Since the S107 update, my Sling feature has not worked. I did a reset on the receiver and this has fixed all three things mentioned above. One thing I'm noticing on my phone is that the stream is widescreen and filling in the entire phone WITH MY TV TURNED ON. I previously was unable to do this with the phone. I do notice that the stream is being cropped on the left and right though. I've never really payed attention to this before, so I do know if this was previously the case. Changing the format and/or both the aspect ratio in the app doesn't anything pertaining to this.


----------



## satlover25

> SlingPlayer Mobile is compatible with all versions of the iPhone and iPod touch. You will need to purchase SlingPlayer Mobile from iTunes App Store and be reimbursed by DISH.
> Please note, only one SlingPlayer Mobile App credit per DISH Network account.


Hello, presently I have an iPod Touch and in the very near future I will have the Sprint Evo. I only have connectivity with my Touch via wireless. I would prefer to connect via the Evo's 3G (4G not available in my area) all the time. Has anyone used the Android app; and if so do you like what you see? Thanks.


----------



## olguy

satlover25 said:


> Hello, presently I have an iPod Touch and in the very near future I will have the Sprint Evo. I only have connectivity with my Touch via wireless. I would prefer to connect via the Evo's 3G (4G not available in my area) all the time. Has anyone used the Android app; and if so do you like what you see? Thanks.

### Goal 1
Name every handheld device that the forum thread refers to by its model or brand name.
### Goal 2
Write out the forum thread word for word from "## satlover25" up to and including "reimbursed by DISH.".

### Information provided
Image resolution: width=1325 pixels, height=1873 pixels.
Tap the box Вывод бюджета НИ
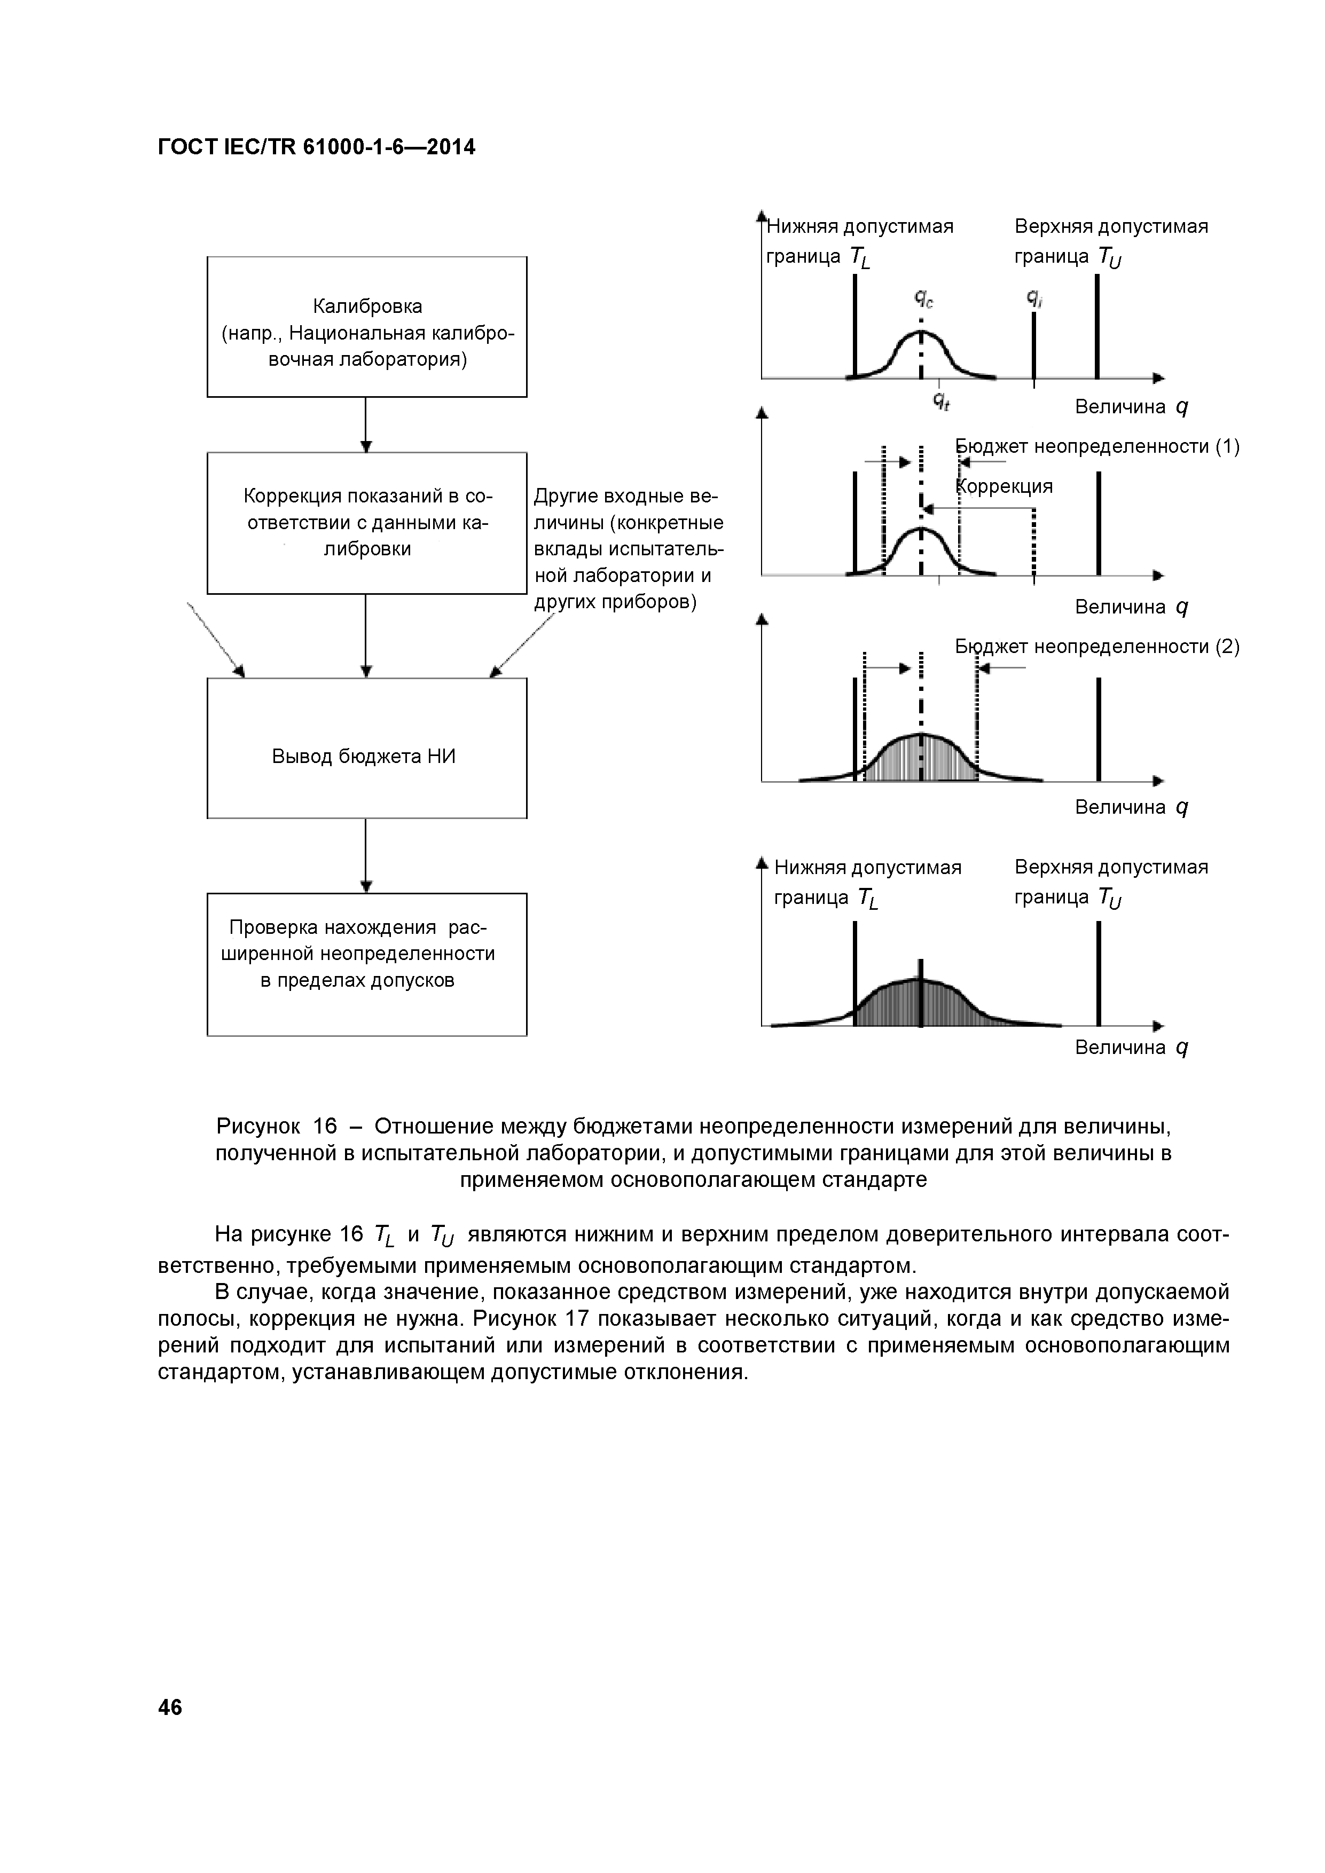tap(367, 748)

### Solution 1
iPhone, iPod touch, Sprint Evo

### Solution 2
## satlover25

> SlingPlayer Mobile is compatible with all versions of the iPhone and iPod touch. You will need to purchase SlingPlayer Mobile from iTunes App Store and be reimbursed by DISH.